Podría decirse que son obras complementarias como nacidas de una misma sensibilidad y un mismo amor por la naturaleza y las gentes del campo. Tocadas ambas por la melancolía que produce la perdida (o la amenaza de esa perdida) de un bien valioso y muy especial. En cualquier caso son obras imprescindibles de nuestra mejor cultura.

Coinciden también en su aliento poético, quizás el único aliento que puede enfrentar con éxito los esquemas financieros y tecnológicos que nos maltratan y deshumanizan a pasos acelerados.

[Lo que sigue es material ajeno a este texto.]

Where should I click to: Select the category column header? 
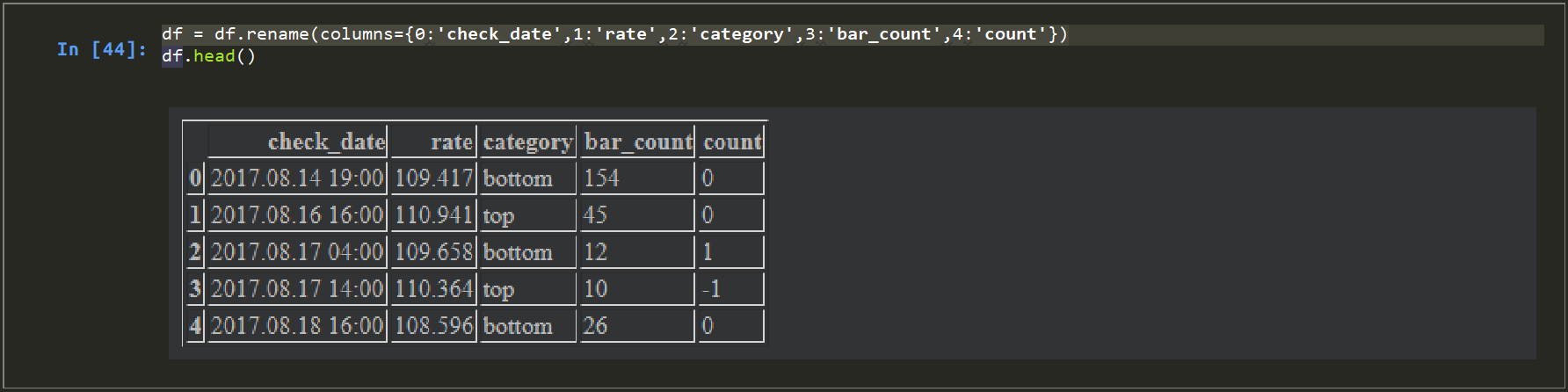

Ambas obras giran en torno a la pérdida, la despoblación (en la película de Mercedes Álvarez la despoblación de un pueblo soriano), la nostalgia y el recuerdo de otros tiempos y otras vidas, a partir de su rescate en la memoria o de su reconstrucción a partir de aquello que aún queda. Las fotografías, la memoria de los que lo vivieron…

Y menos mal si aún queda campo, paisaje, espacio natural.

Si aún queda eso, el futuro es posible. Si ya no queda ni eso, el futuro es más oscuro.

Por alguna razón, esa nostalgia que inspira estas y otras obras de arte, no nos parece a algunos una manifestación de impotencia, ni tampoco una despedida definitiva.

No la quisiéramos ni la vemos así, sino muy al contrario la vemos o la interpretamos como una respuesta vital, un impulso imperioso hacia la recuperación -ya casi por necesidad de supervivencia- de aquello que nos falta a partir de la conservación de aquello que aún queda. Conservación en un primer momento, para intentar la recuperación de un equilibrio más completo después.

O todo al mismo tiempo, porque la necesidad urge.

Y quede claro que aquí, aunque nos refiramos a lo que posee categoría de esencial y naturaleza de raíz, no hablamos de ciertas «tradiciones» (las hay muy diferentes y contrapuestas) o identidades configuradas según intereses discutibles y variables, sino de algo más profundo y permanente que conecta con aquello que nos nutre y que amenaza con perderse de forma irreversible. Algo que echamos de menos de forma casi instintiva si nos falta, y ello porque forma parte esencial de nosotros mismos, de nuestra naturaleza y nuestro entorno, no solo necesario sino insustituible por ningún artificio.

Si otros y en otro momento pudieron decir: «La salvación procede de los judíos», nosotros podemos vaticinar en este tiempo nuestro, tan asediado y vapuleado por todo tipo de crisis, que «la salvación vendrá del campo», de eso que de forma amplia y simbólica entendemos por «campo». O si se prefiere decirlo de otra forma, de una naturaleza conservada.

Todo lo que no se dirija por ahí, se dirige hacia un callejón sin salida.